In the ColabEdu ecosystem, the Spec Manager and Recipe Compiler act as the central engines responsible for translating a legal and pedagogical standard into an AI-executable evaluation artifact, without requiring model retraining (Fine-Tuning).

Architectural Magic: Late Binding

One of the invisible problems of scaling EdTech platforms is the “combinatorial explosion” (each teacher assigning dozens of different texts for the same rubric).
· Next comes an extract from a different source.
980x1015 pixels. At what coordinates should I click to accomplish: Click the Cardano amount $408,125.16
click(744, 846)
OAS v1beta1 solves this with Late Binding:

  1. The Hollow Mold: The C1 template (e.g., “Argumentative Essay”) is saved in Git completely empty of contextual content (requires_dynamic_context: true).
  2. The Trigger: When the teacher assigns the task, they simply select or attach the context article (C2 Layer).
  3. Just-in-Time Compilation: No new exercise is created in the database. Only at the exact millisecond the student opens the application, the engine dynamically links C2 into the hollow C1 mold.

Deterministic Fusion and Mathematical Forcing

Our platform allows Off-the-Shelf foundational models to evaluate strictly or empathetically in milliseconds thanks to fundamental pillars:

A. The Pre-Compiler Node

The system delegates semantic mediation to a micro-agent. If the Law (C0) says “Penalize for each accent mark error” but the Teacher (C3) instructs “Ignore accent marks due to dyslexia”, the pre-compiler node executes the Logical Merge, overrides the punitive instruction, and outputs a unified JSON. The main Evaluator LLM never receives contradictory instructions.
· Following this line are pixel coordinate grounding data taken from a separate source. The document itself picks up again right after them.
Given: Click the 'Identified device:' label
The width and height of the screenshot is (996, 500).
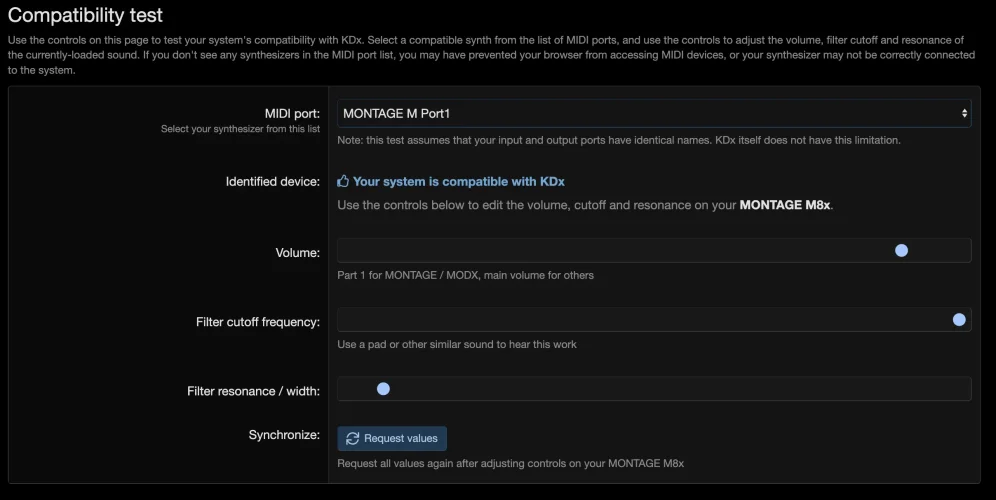Looking at the screenshot, I should tap(272, 182).
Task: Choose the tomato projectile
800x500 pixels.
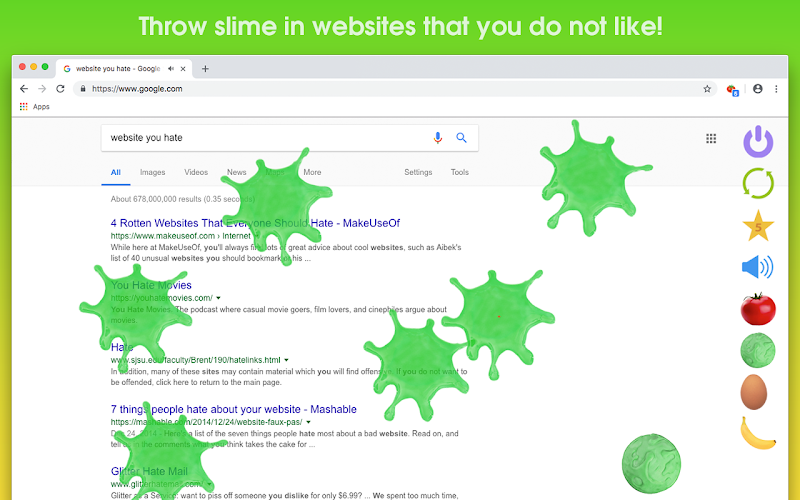Action: pos(758,309)
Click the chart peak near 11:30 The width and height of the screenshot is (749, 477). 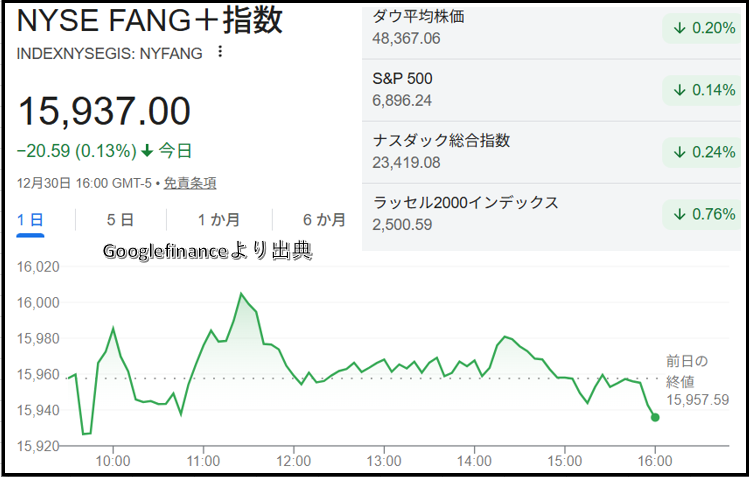point(241,294)
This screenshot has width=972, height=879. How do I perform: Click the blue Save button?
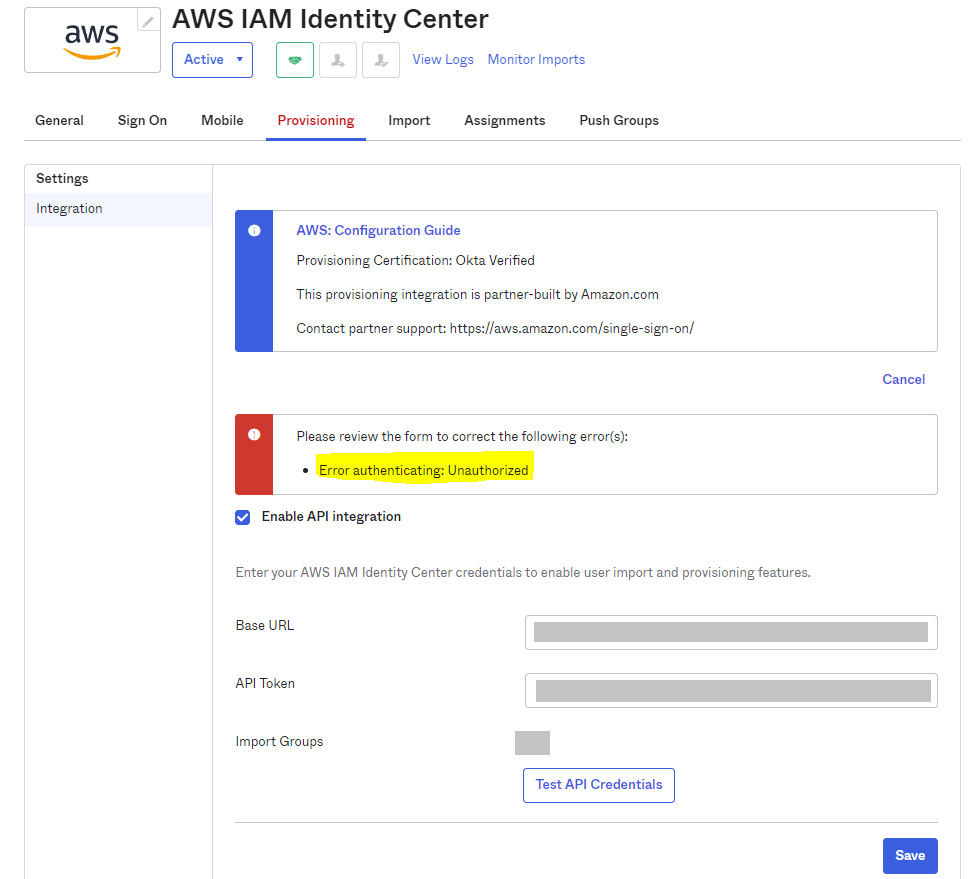pyautogui.click(x=909, y=855)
B. Mathematical Forcing (Structured Outputs)

We prohibit the model from behaving like a word processor. Through Guided Decoding and Structured Outputs, the inference engine mathematically blocks the LLM to exclusively return pure data under the exact JSON schema (The Compiled Payload or JSON Contract). By forcing the grammar, the model focuses all its power on evaluation, not on formatting. This guarantees:

  1. Zero Hallucination (Determinism).
  2. Guaranteed Structured Output (API Contract).
  3. Computational Efficiency and Massive Token Savings.

C. “Needle In A Haystack” (NIAH) and RAG

When Layer C2 injects a complete article into the context, the LLM does not suffer cognitive overload; it keeps it perfectly mapped in its KV Cache while analyzing the student’s text thanks to the immense context window of modern models.

Separation of Presentation and Data (Server-Driven UI)

OAS frees the AI from Frontend design by strictly applying the Server-Driven UI pattern through the A2UI (Agent-to-UI) protocol. The AI returns a structured JSON, and the backend deterministically maps those variables into Flutter Widgets.

  • Primitives and Components: pdf_viewer, markdown_editor, forms_mcq, etc.
  • The Chatbot Companion: A “Sidecar” attachable to any widget to offer real-time Socratic tutoring.

Parameterization (Key-Value)

The engineer declares the configuration_schema in the ExerciseType, and the pedagogue injects the variables into the C1 Recipe (e.g., word_count_min: 250, enable_companion_chatbot: true).

The Reporting Engine: Convention over Configuration

Default Layouts (Zero-Config Report)

Teachers do not program interfaces. The A2UI protocol has default templates. A creator only points to the exerciseTypeRef, and the backend automatically assembles the report. The report catalog includes:

  • Family A (Layout): document_header_widget (protects PII), section_title_widget, divider_widget.
  • Family B (Core Evaluation): score_header_widget, criteria_breakdown_list_widget, spelling_diff_table_widget.
  • Family C (Creative Feedback): markdown_viewer_widget (the “Escape Hatch” for teacher creativity through constructive_feedback, protecting the structured overall_score).

Advanced Override (The Override Pattern)

A school district can alter the default report by explicitly declaring the report_components block in its YAML, reordering widgets, or adding new ones (e.g., competency_radar_chart_widget).

Final Benefits of Abstraction

  1. Immaculate UX: Zero code for the teacher.
  2. Token Savings: The LLM returns pure JSON, it does not design Markdown tables.
  3. Data Privacy (PII/FERPA): The LLM never sees the student’s name; the backend injects it later into the document_header_widget.
  4. Forensic Traceability: Fundamental for Government audits (B2G).